Texte de lecture:
__________
Haraka

Haraka, 2021
Installation pour un dispositif d’occlusion en acier, silences de voix et excitateurs audio

« Haraka » signifie mouvement en arabe. De ce terme proviennent les mots « harki », l’ancien supplétif algérien de l’armée française durant la guerre d’indépendance algérienne, et « harka », la formation de supplétifs, le groupe mobile. Dans l’histoire du trauma colonial qui lie l’Algérie et la France, la question des harkis reste une des plus complexe et contradictoire. Comme toutes personnes ayant participé à une guerre, les harkis ont été exposés à des situations de violences ayant pu générer de l’effroi. Cet affect, qui désigne une trop grande frayeur, intervient chez le sujet qui se trouve, souvent sous le coup de la surprise, incapable de se représenter la situation de danger tout puissant dans laquelle il se voit tomber. C’est une réaction phobique limite qui accable le corps d’un grand choc affectif, et interrompt le mouvement de la pensée comme aussi toute forme d’expression vocale.

Les effets interactifs entre puissance coloniale et subjectivation des subalternes ou ex colonisés connaissent un seuil limite chez les harkis. Leurs mémoires sont marquées par une coïncidence déterminante et destructrice : une appartenance à la France en un certain sens forcée, et une attache affective à l’Algérie, qui bien que pouvant être refoulée, demeure cruciale. À la violence des faits et situations de guerre vécue par les harkis, se joint pour s’y confondre l’impossible représentation de l’abandon et du racisme. Considérés comme des traitres à l’après-guerre sur le sol algérien, ceux qui sont rapatriés en France se retrouvent parqués avec leurs familles dans des camps de transit et de reclassement, comme cela a été le cas à Rivesaltes.

Si l’archive orale révèle le ton avec lequel s’articule une parole, elle donne aussi à entendre les silences de voix, parfois longs et sans issue, qui ponctuent une enquête. Ces silences sont des témoignages, en lesquels se rejouent quelque chose de l’effroi. À partir d’une série d’entretiens, menés par l’historien Grégor Mathias avec d’anciens supplétifs, et conservés dans la phonothèque de la Maison méditerranéenne des sciences de l’homme d’Aix-en-Provence, le premier geste de l’installation sonore Haraka est de prendre le silence comme une sonorité de composition. Effectivement, dans un enregistrement, une plage de silence peut être considérée comme un bruit de fond. À l’inverse d’un vide, cela apparaît comme un excès, une sonorité proche du bruit blanc qui comporte toutes les fréquences du spectre audible à intensité égale et dans laquelle tout, a priori, pourrait être composé.
__________
Consignes:
1/ D'après la ligne qui suit la date dans le texte sur l'installation Haraka, de quels composants se compose cette installation ? Citez-les tous.
2/ Selon le texte sur l'installation Haraka, dans quelle phonothèque sont conservés les entretiens menés avec d'anciens supplétifs ?
3/ Écrivez la suite du texte sur l'installation Haraka, à partir de sa dernière phrase.
__________
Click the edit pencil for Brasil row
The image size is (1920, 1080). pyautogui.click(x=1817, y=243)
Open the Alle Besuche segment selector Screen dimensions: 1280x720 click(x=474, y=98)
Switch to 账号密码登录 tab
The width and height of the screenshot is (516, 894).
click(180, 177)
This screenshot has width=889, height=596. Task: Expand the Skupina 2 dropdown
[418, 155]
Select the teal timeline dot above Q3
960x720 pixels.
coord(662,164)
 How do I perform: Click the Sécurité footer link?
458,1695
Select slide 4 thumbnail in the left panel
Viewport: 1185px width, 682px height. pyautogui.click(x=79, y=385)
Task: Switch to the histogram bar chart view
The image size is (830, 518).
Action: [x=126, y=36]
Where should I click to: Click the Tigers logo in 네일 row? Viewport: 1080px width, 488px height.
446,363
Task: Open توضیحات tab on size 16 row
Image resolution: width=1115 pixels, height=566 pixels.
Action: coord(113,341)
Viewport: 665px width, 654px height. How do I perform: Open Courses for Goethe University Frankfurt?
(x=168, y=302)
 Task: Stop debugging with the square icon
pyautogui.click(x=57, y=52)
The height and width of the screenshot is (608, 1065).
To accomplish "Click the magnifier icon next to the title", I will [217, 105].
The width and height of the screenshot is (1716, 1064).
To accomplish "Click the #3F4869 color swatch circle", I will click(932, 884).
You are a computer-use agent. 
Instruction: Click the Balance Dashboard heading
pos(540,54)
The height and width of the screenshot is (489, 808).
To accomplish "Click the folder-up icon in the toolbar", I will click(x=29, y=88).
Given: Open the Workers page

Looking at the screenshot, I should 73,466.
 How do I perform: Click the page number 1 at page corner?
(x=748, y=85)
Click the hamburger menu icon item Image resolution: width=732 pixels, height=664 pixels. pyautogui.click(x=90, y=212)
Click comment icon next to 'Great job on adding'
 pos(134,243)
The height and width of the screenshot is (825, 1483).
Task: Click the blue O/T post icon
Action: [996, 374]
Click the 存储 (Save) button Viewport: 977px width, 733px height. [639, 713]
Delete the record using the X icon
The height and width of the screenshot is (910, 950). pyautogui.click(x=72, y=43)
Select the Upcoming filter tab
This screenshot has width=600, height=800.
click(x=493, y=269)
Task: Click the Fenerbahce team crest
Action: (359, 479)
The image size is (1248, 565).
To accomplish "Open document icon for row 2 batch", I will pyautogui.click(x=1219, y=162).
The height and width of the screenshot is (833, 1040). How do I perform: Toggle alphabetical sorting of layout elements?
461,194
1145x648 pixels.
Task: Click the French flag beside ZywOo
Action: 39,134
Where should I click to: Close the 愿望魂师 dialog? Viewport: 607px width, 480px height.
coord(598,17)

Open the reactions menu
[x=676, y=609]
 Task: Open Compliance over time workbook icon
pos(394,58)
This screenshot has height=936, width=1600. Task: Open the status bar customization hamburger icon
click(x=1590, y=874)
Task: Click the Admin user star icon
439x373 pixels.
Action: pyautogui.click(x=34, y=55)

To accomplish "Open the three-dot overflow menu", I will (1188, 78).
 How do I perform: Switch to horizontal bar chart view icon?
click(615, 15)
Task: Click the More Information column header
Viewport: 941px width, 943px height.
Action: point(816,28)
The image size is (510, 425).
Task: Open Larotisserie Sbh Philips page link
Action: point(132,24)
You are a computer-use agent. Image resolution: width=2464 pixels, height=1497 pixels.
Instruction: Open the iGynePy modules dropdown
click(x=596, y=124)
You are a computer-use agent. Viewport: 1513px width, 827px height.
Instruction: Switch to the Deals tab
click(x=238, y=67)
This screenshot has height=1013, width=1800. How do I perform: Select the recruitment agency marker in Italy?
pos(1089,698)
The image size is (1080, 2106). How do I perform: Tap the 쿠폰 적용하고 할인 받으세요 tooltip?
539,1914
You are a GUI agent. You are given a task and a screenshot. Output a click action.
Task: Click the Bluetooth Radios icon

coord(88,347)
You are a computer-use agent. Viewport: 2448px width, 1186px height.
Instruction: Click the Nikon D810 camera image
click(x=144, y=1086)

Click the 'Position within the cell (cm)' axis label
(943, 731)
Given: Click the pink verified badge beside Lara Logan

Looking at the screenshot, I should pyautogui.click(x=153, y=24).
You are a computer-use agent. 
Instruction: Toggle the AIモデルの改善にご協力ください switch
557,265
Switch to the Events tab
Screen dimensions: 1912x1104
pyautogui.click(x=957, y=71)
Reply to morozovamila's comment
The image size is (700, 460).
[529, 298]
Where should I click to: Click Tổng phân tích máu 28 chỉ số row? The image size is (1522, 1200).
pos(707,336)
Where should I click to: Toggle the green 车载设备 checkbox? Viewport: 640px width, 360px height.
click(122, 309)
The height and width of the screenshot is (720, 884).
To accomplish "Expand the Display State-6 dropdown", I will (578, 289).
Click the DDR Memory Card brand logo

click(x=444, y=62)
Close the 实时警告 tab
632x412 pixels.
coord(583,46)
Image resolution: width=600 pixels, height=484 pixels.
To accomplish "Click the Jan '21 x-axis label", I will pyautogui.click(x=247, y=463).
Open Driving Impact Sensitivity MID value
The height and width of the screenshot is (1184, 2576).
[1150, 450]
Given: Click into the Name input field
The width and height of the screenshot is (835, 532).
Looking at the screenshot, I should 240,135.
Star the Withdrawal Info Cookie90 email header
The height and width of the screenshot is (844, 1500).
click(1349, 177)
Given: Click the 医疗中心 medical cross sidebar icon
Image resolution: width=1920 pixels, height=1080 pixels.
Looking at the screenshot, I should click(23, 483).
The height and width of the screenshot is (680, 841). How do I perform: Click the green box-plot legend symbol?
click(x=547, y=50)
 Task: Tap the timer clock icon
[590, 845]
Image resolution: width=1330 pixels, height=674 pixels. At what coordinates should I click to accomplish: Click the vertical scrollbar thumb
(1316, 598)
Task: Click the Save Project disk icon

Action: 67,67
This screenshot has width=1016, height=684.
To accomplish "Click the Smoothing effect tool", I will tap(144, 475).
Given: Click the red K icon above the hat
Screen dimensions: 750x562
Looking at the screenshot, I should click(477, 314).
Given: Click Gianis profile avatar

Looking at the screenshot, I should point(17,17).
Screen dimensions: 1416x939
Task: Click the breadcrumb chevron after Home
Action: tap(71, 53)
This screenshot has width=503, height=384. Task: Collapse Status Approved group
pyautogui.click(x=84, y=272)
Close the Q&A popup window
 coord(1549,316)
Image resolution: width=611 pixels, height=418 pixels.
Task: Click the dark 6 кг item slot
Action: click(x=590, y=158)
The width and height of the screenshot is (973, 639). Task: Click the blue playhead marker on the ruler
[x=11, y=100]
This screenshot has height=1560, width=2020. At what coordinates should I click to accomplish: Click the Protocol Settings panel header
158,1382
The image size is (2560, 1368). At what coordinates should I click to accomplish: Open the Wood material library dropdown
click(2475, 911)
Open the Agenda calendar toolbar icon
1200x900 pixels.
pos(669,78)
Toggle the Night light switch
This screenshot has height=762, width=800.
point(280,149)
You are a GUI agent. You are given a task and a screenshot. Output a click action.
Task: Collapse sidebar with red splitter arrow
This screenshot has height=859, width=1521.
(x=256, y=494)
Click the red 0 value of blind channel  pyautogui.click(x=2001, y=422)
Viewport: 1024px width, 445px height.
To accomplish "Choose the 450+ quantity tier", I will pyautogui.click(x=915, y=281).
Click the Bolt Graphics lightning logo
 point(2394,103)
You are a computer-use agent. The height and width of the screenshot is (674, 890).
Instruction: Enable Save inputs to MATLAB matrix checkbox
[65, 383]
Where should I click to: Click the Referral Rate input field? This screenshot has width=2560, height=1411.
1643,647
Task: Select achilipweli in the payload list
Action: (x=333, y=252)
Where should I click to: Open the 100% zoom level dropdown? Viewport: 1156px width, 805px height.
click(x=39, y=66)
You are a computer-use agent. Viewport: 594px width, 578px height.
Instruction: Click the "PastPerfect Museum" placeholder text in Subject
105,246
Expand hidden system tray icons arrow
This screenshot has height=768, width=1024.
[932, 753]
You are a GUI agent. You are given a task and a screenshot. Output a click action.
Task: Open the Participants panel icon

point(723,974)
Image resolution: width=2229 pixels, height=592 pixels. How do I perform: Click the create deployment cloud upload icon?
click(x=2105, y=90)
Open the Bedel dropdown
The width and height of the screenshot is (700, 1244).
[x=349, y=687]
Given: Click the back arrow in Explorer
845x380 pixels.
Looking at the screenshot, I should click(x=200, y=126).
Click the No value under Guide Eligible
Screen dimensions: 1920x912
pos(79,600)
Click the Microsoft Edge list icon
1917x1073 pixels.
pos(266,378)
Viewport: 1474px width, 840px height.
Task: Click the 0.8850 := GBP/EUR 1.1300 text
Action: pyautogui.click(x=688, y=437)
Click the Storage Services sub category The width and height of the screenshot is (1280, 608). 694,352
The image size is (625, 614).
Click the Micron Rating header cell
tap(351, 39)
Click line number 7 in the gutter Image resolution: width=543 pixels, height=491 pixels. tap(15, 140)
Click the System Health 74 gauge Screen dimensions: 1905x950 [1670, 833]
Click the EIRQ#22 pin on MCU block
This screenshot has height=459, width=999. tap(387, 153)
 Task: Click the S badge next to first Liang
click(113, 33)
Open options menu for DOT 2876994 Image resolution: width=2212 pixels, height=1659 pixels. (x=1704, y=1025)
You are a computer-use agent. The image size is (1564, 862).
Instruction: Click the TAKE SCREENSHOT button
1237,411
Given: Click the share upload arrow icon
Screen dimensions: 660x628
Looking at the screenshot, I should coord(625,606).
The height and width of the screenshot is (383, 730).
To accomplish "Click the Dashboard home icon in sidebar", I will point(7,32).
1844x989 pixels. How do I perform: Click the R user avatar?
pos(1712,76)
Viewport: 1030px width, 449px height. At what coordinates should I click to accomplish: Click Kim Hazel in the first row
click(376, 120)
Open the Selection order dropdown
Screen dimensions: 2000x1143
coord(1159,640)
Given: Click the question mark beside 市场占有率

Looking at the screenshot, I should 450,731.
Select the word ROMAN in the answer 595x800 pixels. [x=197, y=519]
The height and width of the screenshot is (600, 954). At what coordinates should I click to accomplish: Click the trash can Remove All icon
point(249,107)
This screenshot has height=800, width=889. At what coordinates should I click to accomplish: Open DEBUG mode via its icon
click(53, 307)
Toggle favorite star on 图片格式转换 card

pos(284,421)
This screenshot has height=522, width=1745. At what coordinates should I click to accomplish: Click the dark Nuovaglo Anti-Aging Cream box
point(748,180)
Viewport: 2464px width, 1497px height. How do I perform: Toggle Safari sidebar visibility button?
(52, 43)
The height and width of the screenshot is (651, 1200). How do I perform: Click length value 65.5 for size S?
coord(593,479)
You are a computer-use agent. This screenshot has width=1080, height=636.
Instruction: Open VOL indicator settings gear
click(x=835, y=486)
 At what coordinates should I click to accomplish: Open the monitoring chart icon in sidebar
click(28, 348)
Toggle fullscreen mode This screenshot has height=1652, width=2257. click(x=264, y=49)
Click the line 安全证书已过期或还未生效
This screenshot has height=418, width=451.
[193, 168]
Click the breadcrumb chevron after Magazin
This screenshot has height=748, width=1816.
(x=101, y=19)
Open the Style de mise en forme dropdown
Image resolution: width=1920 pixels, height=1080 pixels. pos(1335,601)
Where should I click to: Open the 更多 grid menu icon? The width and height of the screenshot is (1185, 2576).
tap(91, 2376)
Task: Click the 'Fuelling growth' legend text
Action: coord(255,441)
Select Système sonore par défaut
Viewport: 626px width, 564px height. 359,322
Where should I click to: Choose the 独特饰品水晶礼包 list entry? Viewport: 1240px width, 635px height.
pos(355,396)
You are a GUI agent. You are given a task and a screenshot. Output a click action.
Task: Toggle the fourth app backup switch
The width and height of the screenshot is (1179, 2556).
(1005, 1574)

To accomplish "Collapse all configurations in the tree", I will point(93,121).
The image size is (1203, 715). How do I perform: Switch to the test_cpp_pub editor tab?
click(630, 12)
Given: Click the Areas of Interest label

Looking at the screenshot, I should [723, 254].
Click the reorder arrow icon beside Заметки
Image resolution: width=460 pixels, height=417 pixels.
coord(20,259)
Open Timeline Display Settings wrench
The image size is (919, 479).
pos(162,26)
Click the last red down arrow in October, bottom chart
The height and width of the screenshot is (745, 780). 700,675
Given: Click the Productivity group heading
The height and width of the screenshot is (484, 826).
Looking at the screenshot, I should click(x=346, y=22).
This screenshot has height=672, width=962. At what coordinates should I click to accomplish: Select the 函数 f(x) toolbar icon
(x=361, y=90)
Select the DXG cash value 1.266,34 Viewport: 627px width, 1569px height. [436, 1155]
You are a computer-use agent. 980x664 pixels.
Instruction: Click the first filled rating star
__________
Réponses par consigne:
1/ Un dispositif d'occlusion en acier, des silences de voix et des excitateurs audio.

2/ Dans la phonothèque de la Maison méditerranéenne des sciences de l'homme d'Aix-en-Provence.

3/
Conçue pour un dispositif d’écoute en acier, l’installation a ensuite pour fonction de rendre sensible l’action ambiguë de la blessure et d’inviter à réfléchir sur le potentiel audible des silences de voix. Mettant en œuvre à la fois l’enfermement de la mémoire traumatique, comme enkystée, le cylindre est aussi une caisse de résonance, un véritable instrument musical à l’intérieur duquel le public est invité à entrer. À intervalle irrégulier, une question est diffusée et immédiatement après, les parois du cylindre sont activées par six excitateurs diffusant du son à travers l’acier. D’abord un choc interrompt la question, puis dans la résonance de celui-ci, des moments musicaux composés à partir des silences sont donnés à entendre. En devenant aussi une matière de diffusion, le dispositif donne ainsi une physicalité au silence testimonial.

Une des particularités sonores du dispositif est due aux écarts infra minces des zones de recouvrement des feuilles entre elles, qui, laissant passer un peu d’air, réagissent de manière expressive en fonction des sons diffusés. Dans ces moments, se joue une forme de silenciation inattendue, qui vient compléter celles plus évidentes qui s’incarnent dans l’opposition binaire entre un silence actif ou passif, l’action d’interrompre sa parole, ou le fait de rester silencieux. Alors que la musique de Haraka se trouve continuellement redoublée de résonances incidentes du dispositif, cette présence sonore, qui agit en plus de la musique composée, donne parfois lieu à des réaction excessives. Avec des sons résonnants, les zones de recouvrements se mettent à vibrer à la fréquence des sons diffusés, ce qui produit d’immenses sonorités proches de la famille des cuivres. Ces réactions sont telles qu’elles recouvrent entièrement les sons sources, alors inaudibles en tant que tels.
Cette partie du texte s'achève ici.